Trump’s declassification put WB1 in a bad light: the actual call transcript doesn’t appear to fit the WB1 narrative, and the complaint itself appeared to have a lot of political input.

The Democrats’ process has some really questionable aspects as well. First of all, the irregular contacts with WB1 before the complaint was filed, and the violation of House rules by not notifying the Republican minority. Then secondly, hearing testimony from the ICIG and from former Ambassador Kurt Volker, with the Democrats leaking selected parts of the testimony but refusing to make the testimony public. (What we know about the testimony comes from anonymous sources “familiar with the testimony,” which almost certainly means Republicans on the HPSCI or their staff.)

At least some of the leaked Volker testimony seems to support Trump’s contention that there was nothing unusual about the call.

So by the end of the week, WB1’s complaint was looking pretty weak, whereupon the New York Times reported that a second whistleblower was “considering” coming forward. (Look away from that curtain, though, and don’t ask how a whistleblower can be “considering” coming forward in a story in the NYT.) This new whistleblower — call him/her WB2 — is supposed to have actually been on the call with Ukraine. According to a memo written by WB1:


A White House official (WB2) listening to President Donald Trump’s July 25 phone call with Ukraine’s president described the call as “crazy” and “frightening” and was “visibly shaken,” according to notes taken by the intelligence official who filed a formal whistleblower complaint after speaking with the official, and others.

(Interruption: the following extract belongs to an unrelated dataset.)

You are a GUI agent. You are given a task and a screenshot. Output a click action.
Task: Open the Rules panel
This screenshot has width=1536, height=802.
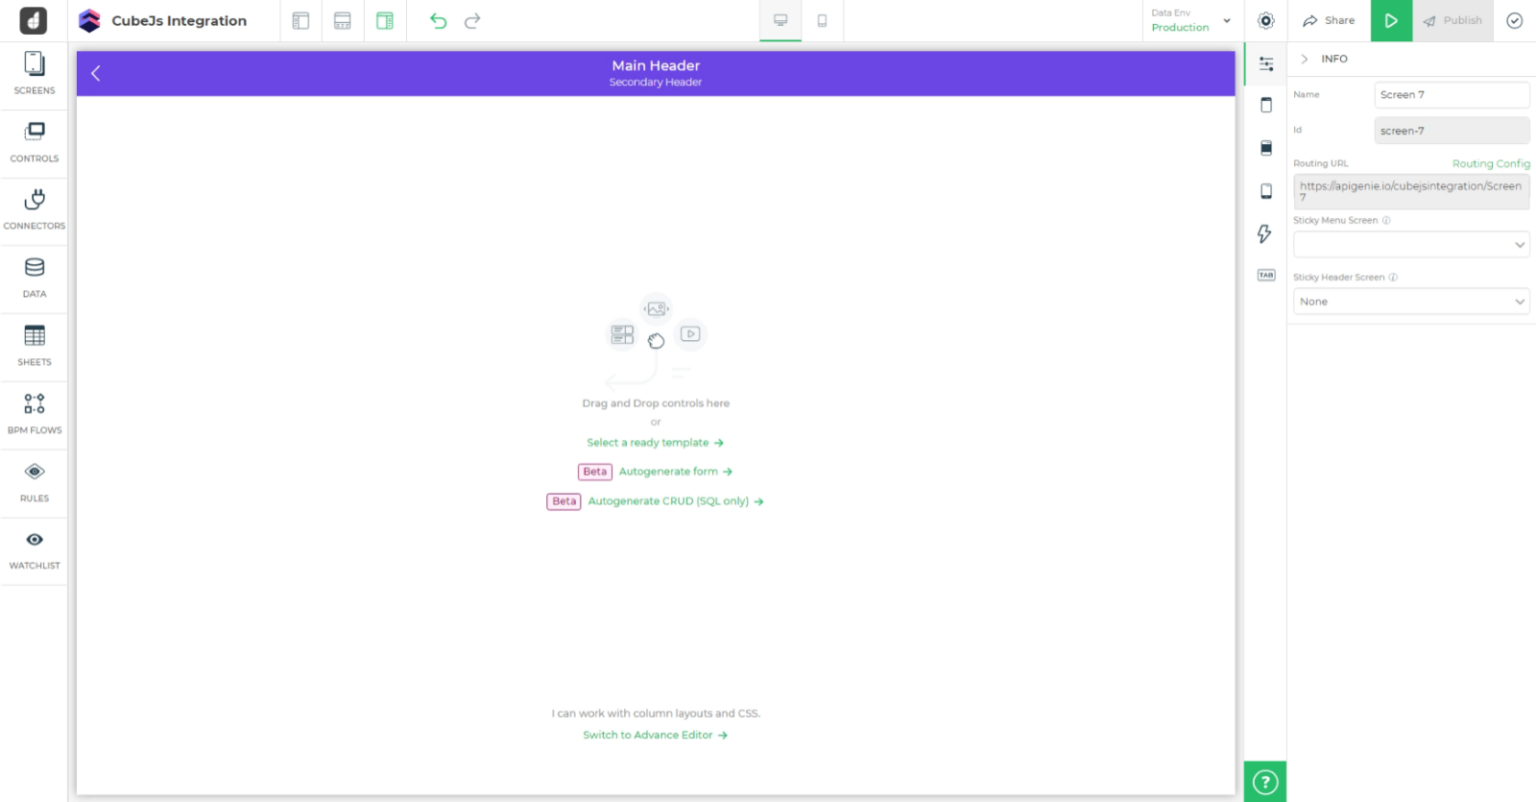point(34,478)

Now, we’ve got the transcript. Aside from the congratulations, it seems Trump asked Zelensky for two things: an investigation into CrowdStrike, the company that performed the forensic examination of the DNC servers in lieu of the FBI, and cooperation in investigating the Biden’s — pere et fil’— involvement in the suspended prosecution of Ukrainian company Burisma, which employed Hunter Biden. This is what is supposed to have been “crazy” and “frightening” and left WB2 “visibly shaken.”

Now, what could have been so emotionally charged in that call? The transcript seems relatively low-key: no shouting, no screaming, and if there were any threats they were phrased very diplomatically.

It seems to me — and this is just a plausible inference, I’m not asserting it’s the truth — it seems to me that the only people who would be “visibly shaken” by that would be someone who already has guilty knowledge of CrowdStrike, Burisma, or both.

Now, look at the really just astonishing irregularity of the “impeachment inquiry”: not just refusing to take it to the floor of the House, but the secrecy, the selective cherry-picking of releases, and the plan to prevent Republican members — not to mention the nation — from learning anything about either WB1 or WB2.


I think the most plausible inference is that the whistleblowers are connected to Biden’s campaign, or to the DNC, and were shaken by the possibility of Biden and CrowdStrike being investigated because they know there is something there to be found.

It’s time for the Democrat majority on HPSCI to come clean: what did they know, when did they know it, and who are they really protecting with their unprecedented secrecy?